Club members volunteer weekly to build new trails atop Sugarloaf Mountain and reconstruct parts of existing ones. They plan a 12-mile “falls-to-summit” path between Ohiopyle and the mountain in addition to connecting several other new and existing trails which will range from easy to difficult for riders.
It’s been a couple years in the making as state officials have a slow-moving, rigorous review procedure, park manager Ken Bisbee said.
“It’s probably about a six-month process to even get a section of trail approved,” he said. “We’re looking for a long-term commitment from them.”
While the network is years from being completed, the club was established a couple years ago and members regularly work with hand tools off of Sugarloaf Mountain Road. Some of the existing multi-purpose trails were old logging paths or gravel roads that need some tweaks to make them more mountain-bike friendly.
“They’re OK to hike, but they’re not very good for riding,” said Bortree of Ohiopyle.
In other spots, volunteers are clearing downed trees and brush to make way for a new trail. But those paths won’t just be for bikes.
“All these trails are going to be multi-use as well,” said club Vice President Zach Yomboro of Acme. “It’s going to be more trails for everybody.”
It’s an opportunity for Pennsylvania’s largest state park to attract more visitors for a different type of recreation. With bicyclers already visiting Ohiopyle for the Great Allegheny Passage, the planned mountain biking system is another recreational option, club members said.
“These will be fun trails to run,” said John Jeffries of East Pittsburgh.
Groups interested in adding new recreational opportunities at state parks are welcome to contact state bureau officials, but there must be a commitment from that organization for future maintenance, said Terry Brady, press secretary at the state Department of Conservation and Natural Resources.
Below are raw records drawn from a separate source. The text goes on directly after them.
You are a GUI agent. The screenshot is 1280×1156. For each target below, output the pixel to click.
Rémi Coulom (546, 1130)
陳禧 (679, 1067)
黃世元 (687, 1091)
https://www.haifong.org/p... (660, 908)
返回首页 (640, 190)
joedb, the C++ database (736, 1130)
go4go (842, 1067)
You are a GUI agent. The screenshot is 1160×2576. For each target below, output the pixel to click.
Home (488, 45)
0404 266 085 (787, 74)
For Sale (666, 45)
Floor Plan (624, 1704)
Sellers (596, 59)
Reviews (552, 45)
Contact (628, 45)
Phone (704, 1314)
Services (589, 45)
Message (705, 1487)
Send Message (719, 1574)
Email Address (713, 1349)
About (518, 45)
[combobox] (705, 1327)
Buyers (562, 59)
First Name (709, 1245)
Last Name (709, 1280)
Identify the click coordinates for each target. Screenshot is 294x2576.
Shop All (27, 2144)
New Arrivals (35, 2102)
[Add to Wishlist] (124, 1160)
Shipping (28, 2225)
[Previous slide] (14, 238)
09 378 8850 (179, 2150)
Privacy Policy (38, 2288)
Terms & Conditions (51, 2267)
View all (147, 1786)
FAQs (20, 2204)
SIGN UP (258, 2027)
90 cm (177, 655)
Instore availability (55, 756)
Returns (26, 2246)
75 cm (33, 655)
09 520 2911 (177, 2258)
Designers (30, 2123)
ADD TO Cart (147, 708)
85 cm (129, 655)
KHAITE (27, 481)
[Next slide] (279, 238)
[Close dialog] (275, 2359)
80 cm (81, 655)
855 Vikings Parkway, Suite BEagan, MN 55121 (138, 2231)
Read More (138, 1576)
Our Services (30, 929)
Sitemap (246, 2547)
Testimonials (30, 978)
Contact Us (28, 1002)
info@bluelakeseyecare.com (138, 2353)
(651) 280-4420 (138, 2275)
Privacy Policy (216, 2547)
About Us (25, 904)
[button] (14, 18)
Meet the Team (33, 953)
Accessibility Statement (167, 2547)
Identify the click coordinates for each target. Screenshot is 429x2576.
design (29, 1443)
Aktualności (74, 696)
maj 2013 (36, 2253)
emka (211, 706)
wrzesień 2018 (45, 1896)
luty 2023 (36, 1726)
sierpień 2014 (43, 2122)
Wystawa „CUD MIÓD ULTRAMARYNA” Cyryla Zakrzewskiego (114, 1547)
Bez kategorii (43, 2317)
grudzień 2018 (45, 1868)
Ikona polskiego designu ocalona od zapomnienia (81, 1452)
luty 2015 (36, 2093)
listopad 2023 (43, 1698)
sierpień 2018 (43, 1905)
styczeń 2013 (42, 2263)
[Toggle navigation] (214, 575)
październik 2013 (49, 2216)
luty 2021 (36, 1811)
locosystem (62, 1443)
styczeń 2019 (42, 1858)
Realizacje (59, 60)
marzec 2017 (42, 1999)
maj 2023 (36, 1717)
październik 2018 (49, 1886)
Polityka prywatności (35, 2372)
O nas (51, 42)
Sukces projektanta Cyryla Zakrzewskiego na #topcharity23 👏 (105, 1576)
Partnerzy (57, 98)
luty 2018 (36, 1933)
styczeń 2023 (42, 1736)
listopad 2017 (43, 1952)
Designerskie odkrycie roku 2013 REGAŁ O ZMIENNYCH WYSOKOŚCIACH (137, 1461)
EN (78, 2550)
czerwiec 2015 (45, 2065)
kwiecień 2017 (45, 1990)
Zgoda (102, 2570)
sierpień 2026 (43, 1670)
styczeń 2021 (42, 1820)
The park’s current resources are taken into consideration when deciding whether to add a recreational opportunity.
Bisbee oversaw the construction of 20 miles of mountain biking trails at Yellow Creek State Park in Indiana County, a process which he said took about 10 years. The Ohiopyle club members hope to eventually raise money to put up trail markers and signs.
Renatta Signorini is a Tribune-Review staff writer.